Requirement
Reproduce the lines of the data starting at the line that contains "The width and height of the screenshot is (1456, 822)." and ending at the line that contains "[x=1539, y=339]", both included.

Rows showing where targets appear

--

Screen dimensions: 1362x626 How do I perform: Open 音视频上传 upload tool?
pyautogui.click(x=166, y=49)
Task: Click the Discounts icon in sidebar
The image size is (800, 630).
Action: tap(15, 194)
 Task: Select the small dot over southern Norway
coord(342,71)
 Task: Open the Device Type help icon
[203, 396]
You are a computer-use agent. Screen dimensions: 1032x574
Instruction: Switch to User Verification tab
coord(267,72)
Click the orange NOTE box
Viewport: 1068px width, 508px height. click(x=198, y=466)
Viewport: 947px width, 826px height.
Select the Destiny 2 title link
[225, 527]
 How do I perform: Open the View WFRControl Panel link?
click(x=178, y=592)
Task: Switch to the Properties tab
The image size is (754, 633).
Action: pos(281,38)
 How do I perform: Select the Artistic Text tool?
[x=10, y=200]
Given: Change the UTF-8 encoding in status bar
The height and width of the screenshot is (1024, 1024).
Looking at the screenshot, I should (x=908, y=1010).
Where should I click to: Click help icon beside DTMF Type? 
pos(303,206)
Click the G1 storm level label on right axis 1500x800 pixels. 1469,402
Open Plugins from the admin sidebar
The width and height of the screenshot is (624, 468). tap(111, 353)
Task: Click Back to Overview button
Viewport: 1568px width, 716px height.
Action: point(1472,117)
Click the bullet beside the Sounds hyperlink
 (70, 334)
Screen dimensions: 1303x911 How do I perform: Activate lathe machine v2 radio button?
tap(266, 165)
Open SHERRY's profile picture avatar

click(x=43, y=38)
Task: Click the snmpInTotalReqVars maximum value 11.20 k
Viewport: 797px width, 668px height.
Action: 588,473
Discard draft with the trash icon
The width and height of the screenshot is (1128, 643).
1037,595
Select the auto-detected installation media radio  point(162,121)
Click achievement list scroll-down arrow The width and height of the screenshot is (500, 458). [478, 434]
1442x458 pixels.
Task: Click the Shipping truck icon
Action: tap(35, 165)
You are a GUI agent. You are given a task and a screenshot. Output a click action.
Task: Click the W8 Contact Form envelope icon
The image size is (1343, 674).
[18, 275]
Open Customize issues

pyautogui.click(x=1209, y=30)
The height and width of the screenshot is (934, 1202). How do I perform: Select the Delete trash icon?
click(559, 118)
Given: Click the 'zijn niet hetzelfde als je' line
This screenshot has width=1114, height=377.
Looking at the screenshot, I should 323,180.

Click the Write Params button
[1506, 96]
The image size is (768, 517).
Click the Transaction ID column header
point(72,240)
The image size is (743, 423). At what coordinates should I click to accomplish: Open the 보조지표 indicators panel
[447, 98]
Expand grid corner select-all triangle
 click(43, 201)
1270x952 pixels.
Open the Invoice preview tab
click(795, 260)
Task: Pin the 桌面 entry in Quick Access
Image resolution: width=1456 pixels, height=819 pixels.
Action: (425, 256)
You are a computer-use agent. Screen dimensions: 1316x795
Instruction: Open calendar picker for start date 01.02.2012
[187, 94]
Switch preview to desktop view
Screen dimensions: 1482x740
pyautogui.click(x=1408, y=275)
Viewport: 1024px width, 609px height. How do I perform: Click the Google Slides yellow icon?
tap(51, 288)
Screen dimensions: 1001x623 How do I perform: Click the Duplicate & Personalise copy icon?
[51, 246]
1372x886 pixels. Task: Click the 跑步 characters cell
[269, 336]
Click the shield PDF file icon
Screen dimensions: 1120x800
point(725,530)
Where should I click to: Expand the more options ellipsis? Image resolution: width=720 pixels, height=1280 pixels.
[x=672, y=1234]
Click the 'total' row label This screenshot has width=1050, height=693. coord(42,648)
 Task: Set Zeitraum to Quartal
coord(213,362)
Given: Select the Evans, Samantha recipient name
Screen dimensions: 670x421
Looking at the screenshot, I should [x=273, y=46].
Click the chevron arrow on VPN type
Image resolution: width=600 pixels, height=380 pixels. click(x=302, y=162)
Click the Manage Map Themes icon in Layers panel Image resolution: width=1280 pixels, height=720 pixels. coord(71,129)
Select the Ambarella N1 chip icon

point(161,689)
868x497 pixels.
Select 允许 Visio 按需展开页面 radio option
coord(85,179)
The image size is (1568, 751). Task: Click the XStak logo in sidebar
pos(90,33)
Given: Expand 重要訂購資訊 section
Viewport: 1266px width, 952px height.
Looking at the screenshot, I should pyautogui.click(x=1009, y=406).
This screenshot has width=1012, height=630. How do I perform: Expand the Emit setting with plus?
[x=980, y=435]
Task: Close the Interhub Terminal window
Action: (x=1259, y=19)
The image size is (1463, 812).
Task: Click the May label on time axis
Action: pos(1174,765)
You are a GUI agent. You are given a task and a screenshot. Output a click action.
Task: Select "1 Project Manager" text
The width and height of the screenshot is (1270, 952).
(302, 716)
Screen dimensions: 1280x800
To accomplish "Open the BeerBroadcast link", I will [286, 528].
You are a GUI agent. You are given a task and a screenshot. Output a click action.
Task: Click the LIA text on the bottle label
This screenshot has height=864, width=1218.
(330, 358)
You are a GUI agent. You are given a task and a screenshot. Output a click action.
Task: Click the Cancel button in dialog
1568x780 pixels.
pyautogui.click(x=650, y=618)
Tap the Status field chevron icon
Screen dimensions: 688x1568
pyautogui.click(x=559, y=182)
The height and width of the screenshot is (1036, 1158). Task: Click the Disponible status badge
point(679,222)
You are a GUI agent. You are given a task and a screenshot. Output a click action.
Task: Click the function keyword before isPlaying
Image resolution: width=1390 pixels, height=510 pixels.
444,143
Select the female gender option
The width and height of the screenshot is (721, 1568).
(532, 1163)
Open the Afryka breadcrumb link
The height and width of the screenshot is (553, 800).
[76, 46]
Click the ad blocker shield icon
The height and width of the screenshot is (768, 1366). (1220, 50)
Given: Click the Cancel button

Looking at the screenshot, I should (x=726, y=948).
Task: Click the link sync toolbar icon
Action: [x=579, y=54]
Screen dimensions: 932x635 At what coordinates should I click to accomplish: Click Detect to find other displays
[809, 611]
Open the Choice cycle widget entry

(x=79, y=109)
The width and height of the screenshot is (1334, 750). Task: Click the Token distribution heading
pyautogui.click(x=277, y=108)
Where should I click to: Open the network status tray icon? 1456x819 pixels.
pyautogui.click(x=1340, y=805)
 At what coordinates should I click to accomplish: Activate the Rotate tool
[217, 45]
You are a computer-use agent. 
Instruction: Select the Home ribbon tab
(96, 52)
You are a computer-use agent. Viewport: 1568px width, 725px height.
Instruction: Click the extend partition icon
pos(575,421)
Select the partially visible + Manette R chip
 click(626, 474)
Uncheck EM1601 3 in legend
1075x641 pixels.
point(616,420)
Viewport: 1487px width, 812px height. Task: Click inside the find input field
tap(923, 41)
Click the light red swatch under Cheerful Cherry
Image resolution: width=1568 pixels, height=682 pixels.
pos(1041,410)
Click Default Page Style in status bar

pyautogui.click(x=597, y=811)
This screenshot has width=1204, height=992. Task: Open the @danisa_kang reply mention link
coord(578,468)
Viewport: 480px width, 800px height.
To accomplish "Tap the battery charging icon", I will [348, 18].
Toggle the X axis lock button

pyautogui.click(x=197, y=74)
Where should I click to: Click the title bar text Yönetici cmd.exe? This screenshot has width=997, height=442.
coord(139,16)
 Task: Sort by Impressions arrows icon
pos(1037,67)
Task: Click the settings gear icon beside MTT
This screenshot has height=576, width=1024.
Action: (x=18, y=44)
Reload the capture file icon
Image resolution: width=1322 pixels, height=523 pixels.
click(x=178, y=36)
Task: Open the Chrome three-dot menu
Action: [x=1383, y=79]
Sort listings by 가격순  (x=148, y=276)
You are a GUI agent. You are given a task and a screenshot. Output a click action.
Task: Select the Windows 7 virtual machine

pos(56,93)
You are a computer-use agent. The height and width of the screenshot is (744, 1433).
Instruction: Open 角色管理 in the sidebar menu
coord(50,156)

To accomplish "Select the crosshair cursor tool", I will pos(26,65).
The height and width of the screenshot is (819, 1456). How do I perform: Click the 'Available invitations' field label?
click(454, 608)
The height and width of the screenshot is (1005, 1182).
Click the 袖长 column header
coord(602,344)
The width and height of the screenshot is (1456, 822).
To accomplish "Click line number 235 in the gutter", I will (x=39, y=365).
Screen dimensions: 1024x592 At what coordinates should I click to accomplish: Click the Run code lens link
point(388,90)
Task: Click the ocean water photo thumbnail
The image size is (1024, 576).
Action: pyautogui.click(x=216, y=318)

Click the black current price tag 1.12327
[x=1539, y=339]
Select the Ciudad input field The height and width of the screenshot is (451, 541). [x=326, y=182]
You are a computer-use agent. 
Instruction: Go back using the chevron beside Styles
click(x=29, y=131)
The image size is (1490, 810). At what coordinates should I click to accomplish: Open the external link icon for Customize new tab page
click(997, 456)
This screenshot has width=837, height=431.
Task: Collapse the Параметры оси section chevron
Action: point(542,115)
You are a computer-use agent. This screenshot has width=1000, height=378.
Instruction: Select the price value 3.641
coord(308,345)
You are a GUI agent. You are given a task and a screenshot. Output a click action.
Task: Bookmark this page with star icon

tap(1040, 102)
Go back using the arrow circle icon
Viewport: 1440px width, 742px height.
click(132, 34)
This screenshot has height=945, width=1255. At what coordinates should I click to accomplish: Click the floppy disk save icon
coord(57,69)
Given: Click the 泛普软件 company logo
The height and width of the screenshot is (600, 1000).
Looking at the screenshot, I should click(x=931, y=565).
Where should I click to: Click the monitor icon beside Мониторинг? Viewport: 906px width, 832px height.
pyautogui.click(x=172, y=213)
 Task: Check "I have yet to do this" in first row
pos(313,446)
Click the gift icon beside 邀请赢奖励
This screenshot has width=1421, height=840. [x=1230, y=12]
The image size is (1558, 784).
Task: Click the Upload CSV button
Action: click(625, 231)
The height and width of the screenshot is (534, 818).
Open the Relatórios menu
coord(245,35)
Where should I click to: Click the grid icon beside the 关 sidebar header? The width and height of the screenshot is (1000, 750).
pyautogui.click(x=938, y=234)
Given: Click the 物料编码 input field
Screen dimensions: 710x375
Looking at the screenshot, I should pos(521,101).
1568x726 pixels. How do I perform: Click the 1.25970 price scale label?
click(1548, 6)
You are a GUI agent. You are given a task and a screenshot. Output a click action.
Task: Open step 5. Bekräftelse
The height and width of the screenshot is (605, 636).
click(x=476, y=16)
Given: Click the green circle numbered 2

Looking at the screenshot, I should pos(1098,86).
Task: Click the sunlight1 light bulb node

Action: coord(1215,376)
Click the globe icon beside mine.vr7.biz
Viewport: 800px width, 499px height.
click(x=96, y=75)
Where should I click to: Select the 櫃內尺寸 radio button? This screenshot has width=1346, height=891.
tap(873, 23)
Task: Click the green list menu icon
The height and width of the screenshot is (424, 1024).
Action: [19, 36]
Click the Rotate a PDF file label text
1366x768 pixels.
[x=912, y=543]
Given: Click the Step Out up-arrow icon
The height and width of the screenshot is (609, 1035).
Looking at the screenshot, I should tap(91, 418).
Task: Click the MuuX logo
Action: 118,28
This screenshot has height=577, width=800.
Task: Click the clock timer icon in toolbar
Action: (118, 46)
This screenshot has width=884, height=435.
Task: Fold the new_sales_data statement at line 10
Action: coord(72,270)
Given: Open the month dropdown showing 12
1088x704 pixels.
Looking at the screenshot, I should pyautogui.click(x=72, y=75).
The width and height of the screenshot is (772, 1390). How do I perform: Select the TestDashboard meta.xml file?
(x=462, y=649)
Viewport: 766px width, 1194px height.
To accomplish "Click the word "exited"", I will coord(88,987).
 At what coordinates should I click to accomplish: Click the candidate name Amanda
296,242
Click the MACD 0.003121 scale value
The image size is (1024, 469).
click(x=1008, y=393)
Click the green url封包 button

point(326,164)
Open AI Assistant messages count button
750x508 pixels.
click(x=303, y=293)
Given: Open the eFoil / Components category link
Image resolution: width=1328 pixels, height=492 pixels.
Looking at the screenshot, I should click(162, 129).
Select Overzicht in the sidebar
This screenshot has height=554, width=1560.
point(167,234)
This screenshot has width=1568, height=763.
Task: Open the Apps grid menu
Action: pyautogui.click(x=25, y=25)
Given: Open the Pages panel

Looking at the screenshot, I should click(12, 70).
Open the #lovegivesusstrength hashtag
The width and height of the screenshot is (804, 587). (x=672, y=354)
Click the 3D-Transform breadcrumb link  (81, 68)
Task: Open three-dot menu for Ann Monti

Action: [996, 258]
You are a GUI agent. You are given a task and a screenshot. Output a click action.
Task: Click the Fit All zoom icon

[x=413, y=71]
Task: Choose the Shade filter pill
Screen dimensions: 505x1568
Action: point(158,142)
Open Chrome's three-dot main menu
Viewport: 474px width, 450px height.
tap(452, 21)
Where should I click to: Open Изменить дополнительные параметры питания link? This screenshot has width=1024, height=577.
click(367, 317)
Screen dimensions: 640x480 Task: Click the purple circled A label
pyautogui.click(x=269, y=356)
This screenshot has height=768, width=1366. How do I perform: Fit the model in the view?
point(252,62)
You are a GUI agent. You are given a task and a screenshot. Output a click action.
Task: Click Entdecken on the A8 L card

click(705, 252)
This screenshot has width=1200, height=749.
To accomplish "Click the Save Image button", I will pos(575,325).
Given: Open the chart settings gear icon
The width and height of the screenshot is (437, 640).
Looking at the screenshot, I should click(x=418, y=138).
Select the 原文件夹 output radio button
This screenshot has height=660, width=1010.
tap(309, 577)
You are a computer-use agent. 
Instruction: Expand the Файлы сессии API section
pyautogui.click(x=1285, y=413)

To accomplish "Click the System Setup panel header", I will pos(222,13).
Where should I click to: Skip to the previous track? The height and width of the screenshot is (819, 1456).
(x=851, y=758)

--

Exercise output
The width and height of the screenshot is (1456, 822).
To accomplish "Click line number 235 in the gutter", I will (x=39, y=365).
Screen dimensions: 1024x592 At what coordinates should I click to accomplish: Click the Run code lens link
point(388,90)
Task: Click the ocean water photo thumbnail
The image size is (1024, 576).
Action: pyautogui.click(x=216, y=318)

Click the black current price tag 1.12327
[x=1539, y=339]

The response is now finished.